Selective education works for the chosen few, but the rest do worse than under a non-selective system. 

There is an iron law in British politics. When there's nothing else to talk about – with all due respect to the clumsy Lord Oakeshott – have a blazing row about grammar schools.
 
Today, new research from the Institute of Education steps into the breach. Among those born between 1961 and 1983, the difference in the average wages of the bottom and top 10 per cent is significantly higher - £16.41 per hour rather than £12.33 per hour – for those born in areas of selective schooling. But this isn't just about those who have made it earning even more: the lowest-paid from selective areas earn £0.89 less per hour than those from non-selective authorities.
 
The finding reinforces what we already know: selective education works for the chosen few, but the rest do worse than under a non-selective system. As the head of Ofsted, Sir Michael Wilshaw, recently said, grammar schools are "stuffed full of middle-class kids". That is terrible news for the most deprived pupils.

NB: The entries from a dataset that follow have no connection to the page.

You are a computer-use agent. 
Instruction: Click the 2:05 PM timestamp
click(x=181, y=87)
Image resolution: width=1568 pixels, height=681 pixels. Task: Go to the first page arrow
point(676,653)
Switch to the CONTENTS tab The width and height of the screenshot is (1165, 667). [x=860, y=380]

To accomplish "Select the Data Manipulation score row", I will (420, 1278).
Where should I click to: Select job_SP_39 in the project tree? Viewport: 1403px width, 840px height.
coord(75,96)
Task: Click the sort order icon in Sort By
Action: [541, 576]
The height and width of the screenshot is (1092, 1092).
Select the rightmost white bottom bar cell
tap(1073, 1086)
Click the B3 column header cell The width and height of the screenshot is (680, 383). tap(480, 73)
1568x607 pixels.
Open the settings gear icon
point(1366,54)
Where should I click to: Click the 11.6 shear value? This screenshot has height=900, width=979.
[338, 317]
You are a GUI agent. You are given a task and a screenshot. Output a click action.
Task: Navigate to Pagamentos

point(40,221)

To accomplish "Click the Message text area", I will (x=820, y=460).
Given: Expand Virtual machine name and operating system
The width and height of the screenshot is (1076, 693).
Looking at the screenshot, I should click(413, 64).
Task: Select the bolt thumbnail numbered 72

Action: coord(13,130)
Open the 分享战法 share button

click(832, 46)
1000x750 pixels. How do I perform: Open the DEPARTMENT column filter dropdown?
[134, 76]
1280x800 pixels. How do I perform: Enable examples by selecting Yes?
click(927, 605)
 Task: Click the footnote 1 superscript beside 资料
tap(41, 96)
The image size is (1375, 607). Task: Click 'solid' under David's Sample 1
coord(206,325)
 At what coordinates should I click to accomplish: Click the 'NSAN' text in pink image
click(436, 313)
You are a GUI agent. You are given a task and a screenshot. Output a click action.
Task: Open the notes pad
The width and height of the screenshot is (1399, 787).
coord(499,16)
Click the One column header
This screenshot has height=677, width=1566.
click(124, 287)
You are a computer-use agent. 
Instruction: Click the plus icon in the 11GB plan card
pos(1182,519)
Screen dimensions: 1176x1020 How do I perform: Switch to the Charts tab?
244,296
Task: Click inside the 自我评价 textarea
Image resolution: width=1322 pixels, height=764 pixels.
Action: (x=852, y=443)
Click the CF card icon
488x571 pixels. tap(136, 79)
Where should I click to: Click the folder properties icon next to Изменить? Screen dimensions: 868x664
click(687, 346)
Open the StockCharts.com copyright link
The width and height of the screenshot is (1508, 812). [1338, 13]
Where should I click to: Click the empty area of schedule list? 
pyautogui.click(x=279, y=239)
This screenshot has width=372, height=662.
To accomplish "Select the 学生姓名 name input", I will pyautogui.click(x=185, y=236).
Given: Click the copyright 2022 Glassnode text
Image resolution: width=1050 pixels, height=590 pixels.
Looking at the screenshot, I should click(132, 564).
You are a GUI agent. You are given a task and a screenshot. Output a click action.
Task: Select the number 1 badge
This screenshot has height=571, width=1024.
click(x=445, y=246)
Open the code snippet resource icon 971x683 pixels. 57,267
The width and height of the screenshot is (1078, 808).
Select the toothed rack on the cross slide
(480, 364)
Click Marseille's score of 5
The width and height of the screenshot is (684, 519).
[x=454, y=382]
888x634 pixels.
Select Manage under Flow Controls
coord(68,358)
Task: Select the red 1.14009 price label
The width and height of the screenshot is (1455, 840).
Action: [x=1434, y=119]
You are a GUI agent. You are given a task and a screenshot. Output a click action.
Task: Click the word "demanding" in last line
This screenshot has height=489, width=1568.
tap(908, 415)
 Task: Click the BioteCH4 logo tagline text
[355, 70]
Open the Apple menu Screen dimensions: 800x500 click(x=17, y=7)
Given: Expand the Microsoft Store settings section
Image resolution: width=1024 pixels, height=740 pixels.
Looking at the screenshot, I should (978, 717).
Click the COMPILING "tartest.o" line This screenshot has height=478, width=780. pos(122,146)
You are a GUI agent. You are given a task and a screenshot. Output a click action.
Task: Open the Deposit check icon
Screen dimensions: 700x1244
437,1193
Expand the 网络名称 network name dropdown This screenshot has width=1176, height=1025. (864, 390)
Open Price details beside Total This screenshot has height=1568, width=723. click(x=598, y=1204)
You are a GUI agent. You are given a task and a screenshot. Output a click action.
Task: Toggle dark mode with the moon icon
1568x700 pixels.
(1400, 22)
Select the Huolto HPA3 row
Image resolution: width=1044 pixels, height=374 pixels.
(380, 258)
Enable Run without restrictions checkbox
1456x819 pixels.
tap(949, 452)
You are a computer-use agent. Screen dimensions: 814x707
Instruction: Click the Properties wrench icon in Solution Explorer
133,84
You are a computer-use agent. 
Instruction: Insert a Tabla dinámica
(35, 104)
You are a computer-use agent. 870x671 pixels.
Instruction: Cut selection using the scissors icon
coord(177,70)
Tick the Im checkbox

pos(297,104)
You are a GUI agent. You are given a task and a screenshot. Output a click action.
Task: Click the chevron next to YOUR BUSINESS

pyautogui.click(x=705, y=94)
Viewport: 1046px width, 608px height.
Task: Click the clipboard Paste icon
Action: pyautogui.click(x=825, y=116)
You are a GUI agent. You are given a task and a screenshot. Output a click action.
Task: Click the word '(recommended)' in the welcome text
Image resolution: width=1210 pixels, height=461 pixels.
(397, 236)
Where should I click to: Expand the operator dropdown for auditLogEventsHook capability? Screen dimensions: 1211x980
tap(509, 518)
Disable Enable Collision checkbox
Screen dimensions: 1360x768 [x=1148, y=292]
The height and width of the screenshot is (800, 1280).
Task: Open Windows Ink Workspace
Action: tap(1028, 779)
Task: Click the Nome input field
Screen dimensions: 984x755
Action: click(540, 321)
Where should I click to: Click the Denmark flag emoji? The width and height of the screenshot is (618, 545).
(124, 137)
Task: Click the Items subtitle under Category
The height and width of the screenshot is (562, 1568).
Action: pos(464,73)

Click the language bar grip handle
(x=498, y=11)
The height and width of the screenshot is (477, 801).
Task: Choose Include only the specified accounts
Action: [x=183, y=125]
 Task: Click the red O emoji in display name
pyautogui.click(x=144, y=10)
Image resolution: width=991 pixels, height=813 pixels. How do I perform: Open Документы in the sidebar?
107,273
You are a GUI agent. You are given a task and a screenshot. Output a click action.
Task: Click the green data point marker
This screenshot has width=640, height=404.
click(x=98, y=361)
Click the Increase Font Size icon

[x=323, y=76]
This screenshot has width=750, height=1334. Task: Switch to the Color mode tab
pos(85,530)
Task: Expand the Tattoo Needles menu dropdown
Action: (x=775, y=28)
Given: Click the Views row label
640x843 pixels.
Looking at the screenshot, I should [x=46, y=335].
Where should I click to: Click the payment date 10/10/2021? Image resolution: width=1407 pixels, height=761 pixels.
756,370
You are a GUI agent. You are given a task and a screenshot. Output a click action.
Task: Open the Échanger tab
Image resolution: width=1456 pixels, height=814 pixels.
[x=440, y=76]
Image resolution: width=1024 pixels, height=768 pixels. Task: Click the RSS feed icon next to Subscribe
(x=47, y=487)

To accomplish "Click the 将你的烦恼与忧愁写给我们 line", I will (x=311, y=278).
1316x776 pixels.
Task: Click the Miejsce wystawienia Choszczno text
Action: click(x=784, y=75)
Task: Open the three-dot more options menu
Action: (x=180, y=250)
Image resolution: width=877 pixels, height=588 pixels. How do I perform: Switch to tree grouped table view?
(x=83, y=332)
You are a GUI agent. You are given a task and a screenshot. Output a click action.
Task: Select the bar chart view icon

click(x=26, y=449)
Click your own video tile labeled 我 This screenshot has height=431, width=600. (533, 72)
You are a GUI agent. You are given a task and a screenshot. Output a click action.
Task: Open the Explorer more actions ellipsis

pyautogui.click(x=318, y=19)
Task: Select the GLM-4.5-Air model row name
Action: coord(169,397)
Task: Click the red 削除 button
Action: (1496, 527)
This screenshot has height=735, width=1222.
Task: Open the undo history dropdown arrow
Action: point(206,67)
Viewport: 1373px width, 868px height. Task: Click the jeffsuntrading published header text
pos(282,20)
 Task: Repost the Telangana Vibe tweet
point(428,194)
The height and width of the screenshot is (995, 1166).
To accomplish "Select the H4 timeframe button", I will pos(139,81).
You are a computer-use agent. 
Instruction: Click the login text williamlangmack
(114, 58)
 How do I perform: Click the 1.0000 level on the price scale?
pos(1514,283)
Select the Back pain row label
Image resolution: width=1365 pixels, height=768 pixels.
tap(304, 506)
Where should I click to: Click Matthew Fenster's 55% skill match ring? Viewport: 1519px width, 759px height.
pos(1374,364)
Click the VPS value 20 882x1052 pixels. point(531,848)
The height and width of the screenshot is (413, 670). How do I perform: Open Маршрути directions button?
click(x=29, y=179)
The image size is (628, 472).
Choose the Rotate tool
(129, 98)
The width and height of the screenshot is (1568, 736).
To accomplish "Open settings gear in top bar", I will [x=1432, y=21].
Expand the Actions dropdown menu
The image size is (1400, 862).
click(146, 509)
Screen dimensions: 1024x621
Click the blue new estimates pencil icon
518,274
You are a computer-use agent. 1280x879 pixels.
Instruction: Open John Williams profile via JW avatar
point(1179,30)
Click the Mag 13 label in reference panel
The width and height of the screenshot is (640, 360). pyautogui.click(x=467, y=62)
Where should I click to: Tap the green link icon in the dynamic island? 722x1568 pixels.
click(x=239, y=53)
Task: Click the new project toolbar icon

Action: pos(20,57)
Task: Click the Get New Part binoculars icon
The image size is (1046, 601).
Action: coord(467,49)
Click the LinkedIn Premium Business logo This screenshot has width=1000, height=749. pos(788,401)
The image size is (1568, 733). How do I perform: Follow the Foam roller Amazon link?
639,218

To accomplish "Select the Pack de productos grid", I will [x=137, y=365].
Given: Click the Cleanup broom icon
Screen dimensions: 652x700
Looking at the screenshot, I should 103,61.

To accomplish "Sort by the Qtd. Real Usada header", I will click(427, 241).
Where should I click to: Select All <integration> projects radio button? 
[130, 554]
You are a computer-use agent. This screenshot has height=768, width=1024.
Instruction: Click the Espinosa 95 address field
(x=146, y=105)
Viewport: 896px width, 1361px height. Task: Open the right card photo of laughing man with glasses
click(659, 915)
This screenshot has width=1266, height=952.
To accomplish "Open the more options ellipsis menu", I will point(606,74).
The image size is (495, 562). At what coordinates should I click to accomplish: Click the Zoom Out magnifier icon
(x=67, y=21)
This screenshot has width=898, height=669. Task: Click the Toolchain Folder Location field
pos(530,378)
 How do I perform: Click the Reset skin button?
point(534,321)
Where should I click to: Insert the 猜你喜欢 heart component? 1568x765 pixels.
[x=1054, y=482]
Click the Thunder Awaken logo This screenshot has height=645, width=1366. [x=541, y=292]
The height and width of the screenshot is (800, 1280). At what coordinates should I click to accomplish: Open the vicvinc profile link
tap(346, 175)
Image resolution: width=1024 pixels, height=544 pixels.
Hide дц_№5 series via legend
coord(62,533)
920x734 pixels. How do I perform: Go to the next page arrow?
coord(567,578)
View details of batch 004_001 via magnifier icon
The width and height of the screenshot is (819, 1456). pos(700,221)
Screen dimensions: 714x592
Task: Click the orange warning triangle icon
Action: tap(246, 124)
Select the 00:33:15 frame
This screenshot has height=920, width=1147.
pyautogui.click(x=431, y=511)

As I have noted before (and Chris Cook shows) in selective local authorities in the UK today, pupils in the poorest 40 per cent of families do worse than average and those on free school meals do especially badly. Overall, educational attainment is about the same between selective and non-selective authorities - richer pupils do better than average in selective ones, with poorer ones performing worse.
 
The wider lessons are clear, too: the best-performing nations on the Programme for International Student Assessment are those that wait to separate children by academic attainment. The toughest standards are demanded by all, not merely those who do best in exams at 11. Pupils in selective school systems actually scored lower on the most recent maths tests than those done in 2003.
 
None of this is likely to convince those who maintain that restricting grammar schools - there are only 164 left - has single-handedly caused the problems with British education. The truth is more sobering. The debate about selective education suffers from a selection bias: we only ever hear from those who went to grammars and attribute their success to it, never those whose education suffered after failing to get in. A recent academic paper found that "any assistance to low-origin children provided by grammar schools is cancelled out by the hindrance suffered by those who attended secondary moderns" and "comprehensive schools were as good for mobility as the selective schools they replaced". And this was before an industry developed of tutors preparing those who could afford it for the tests 
 
Politicians like to harrumph that social mobility has collapsed; in fact, as Philip Collins has shown, it has remained static for a century. Peddling old myths about the effects of grammar schools isn't going to change that. 

Tim Wigmore is a contributing writer to the New Statesman and the author of Second XI: Cricket In Its Outposts.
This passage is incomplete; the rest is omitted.